▸ WORK REQUIRED:
The line with "Task: Click empty" marks where to begin. Please copy it and each line after it to the end of the records below, exactly.

Collected data entries:
■ ■ ■ ■

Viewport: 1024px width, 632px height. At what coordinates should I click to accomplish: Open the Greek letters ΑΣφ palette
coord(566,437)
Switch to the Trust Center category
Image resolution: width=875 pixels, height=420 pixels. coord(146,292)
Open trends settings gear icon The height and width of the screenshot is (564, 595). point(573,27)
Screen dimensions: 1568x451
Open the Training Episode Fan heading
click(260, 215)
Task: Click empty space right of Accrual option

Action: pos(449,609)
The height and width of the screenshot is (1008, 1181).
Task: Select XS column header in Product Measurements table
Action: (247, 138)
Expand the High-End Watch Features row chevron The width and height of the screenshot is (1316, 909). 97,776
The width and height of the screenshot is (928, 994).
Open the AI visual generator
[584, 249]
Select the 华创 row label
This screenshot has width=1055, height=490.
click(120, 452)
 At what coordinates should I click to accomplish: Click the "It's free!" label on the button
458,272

■ ■ ■ ■

▸ EXPECTED ANSWER:
Task: Click empty space right of Accrual option

Action: pos(449,609)
The height and width of the screenshot is (1008, 1181).
Task: Select XS column header in Product Measurements table
Action: (247, 138)
Expand the High-End Watch Features row chevron The width and height of the screenshot is (1316, 909). 97,776
The width and height of the screenshot is (928, 994).
Open the AI visual generator
[584, 249]
Select the 华创 row label
This screenshot has width=1055, height=490.
click(120, 452)
 At what coordinates should I click to accomplish: Click the "It's free!" label on the button
458,272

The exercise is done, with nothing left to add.